According to a report, there’s a 125 per cent increase in cyberattacks year-over-year, and the impact was observed for almost every industry. An uptick drives the growth inactivity by the nation-state and cybercrime actors, targeted ransomware and extortion operations.
More than ever, organisations realise that weakness breeds vulnerability, so being aware of industry impact patterns, coupled with sound threat intelligence, can help to counteract persistent threats.
But unearthing and addressing these inefficiencies is an enormous challenge. We spoke to industry leaders and experts in cybersecurity on the most critical challenges facing organisations in 2022 and the possible solutions.
Dr Oren Eytan, CEO, odi-x
Challenges:
Cyberattacks will grow in both quantity and sophistication. The email vector remains the most critical entry point for hackers. The focus should be heavily leaning toward email security to provide consumers with the best protection and value.
How to tackle:
Companies must actively conduct risk assessments of their valuable assets and protect them. The key to resolving or mitigating the threats is to design your email environment technology, administration, people, and policies.
Steve Garrison, VP of Marketing, Stellar Cyber
Challenges:
Companies will need more than SIEMs and device logs to gain total visibility over their IT infrastructure. In the process of deciphering the information, analysts may not see nascent attacks underway because they have trouble correlating alerts between one log and another.
How to tackle:
Deploy a security operations platform that integrates data from SIEM, endpoint detection and response, network detection and response, user behaviour analysis and other discrete tools; correlated and analyses the data using advanced AI and ML technologies, and produces prioritised, contextual incident notices that allow analysts to take immediate action. The missing ‘glue’ unifies all log data and dynamically makes sense out of it.
Raj Samani, Fellow and Chief Scientist, McAfee Enterprise
Challenges:
The use of targeting individuals could grow through espionage groups and other threat actors looking to infiltrate organisations for their criminal gain. The nation-state will increase its offensive operations by leveraging cybercriminals. Self-reliant cybercrime groups will shift the balance of power within the RaaS eco-kingdom, and less-skilled operators will not have to bend the knee in the RaaS model power shift.
5G and IoT traffic between API services and apps will become increasingly lucrative targets. Key risks that will evolve in the future include the misconfiguration of APIs, exploitation of modern authentication mechanisms, the evolution of traditional malware attacks to use more cloud APIs, the potential misuse of APIs to launch attacks on enterprise data and the use of APIs for software-defined infrastructure.
Expanded exploitation of orchestrator, image or registry, and container risks could lead to endpoint resource hijacking through crypto-mining malware, spinning up other resources, data theft, attacker persistence and container-escape host systems.
How to tackle:
The predicted increase of nation-state actors getting into cybercrime in 2022 should compel companies to audit their visibility and learn from tactics and operations conducted by actors targeting their sector. Organisations should maintain regular, offline backups and ready an incident response plan. Recommended mitigations also include bringing security into the DevOps process through continuous posture assessment for misconfigurations, checks for integrity of images and controlling administrative privileges.
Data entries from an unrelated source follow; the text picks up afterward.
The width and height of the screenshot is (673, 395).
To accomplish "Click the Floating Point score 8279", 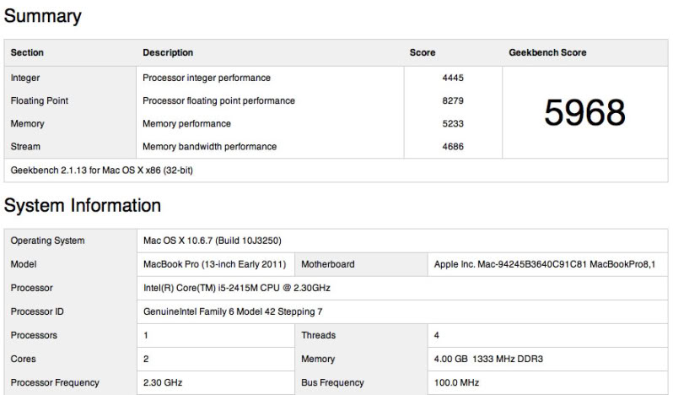I will coord(453,100).
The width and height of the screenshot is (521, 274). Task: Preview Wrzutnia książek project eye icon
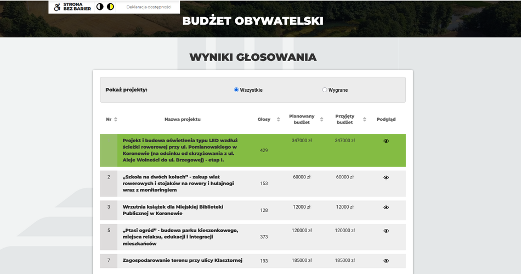(x=386, y=208)
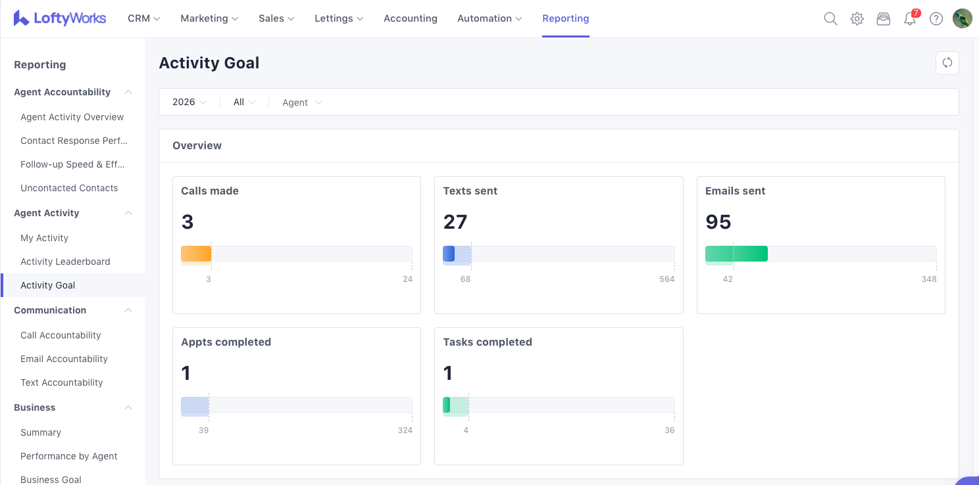This screenshot has width=979, height=485.
Task: Collapse the Agent Accountability section
Action: [128, 92]
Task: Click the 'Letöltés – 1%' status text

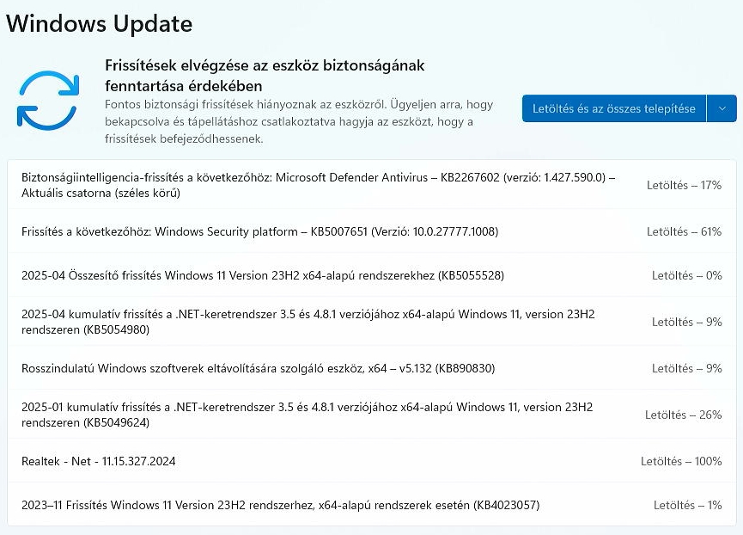Action: tap(687, 505)
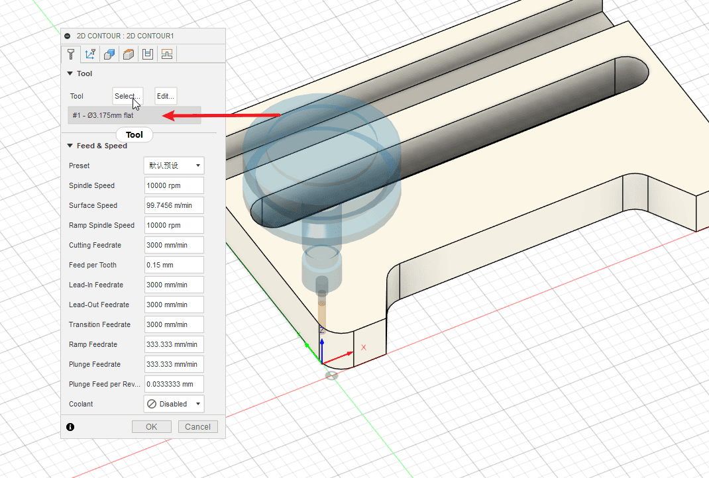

Gaining visibility into application usage and looking at consumed APIs should prioritise organisations to ultimately have a risk-based inventory of accessed APIs and a governance policy to control access to such services.
Saket Modi, CEO, Safe Security
Challenges:
Attacks against the application development pipeline and third and fourth-party partners will rise. As the attack surface continues to widen, so will vulnerabilities. Hackers will inevitably gain access to organisations’ sensitive data through their third and fourth-party relationships as well as the development and release of their applications.
How to tackle:
Cybersecurity and data science will unite to help organisations better understand and proactively protect against increasing threats. The combining forces will continue to grow out of necessity as the application creation, and enterprise data continue to explode and dramatically expand the attack surface.
Devin Redmond, CEO, Theta Lake
Challenges:
With more remote and hybrid working, liability from leaked chats, online meetings, and similar digital channels will hurt organisations across industries. This is likely to include sensitive and private data from individuals and organisations.
How to tackle:
Highly regulated organisations need to maintain compliance standards, accountability, and provability that demonstrate they can adequately archive, supervise, and discover misconduct and data exposure risks to protect customers, employees better, and their data.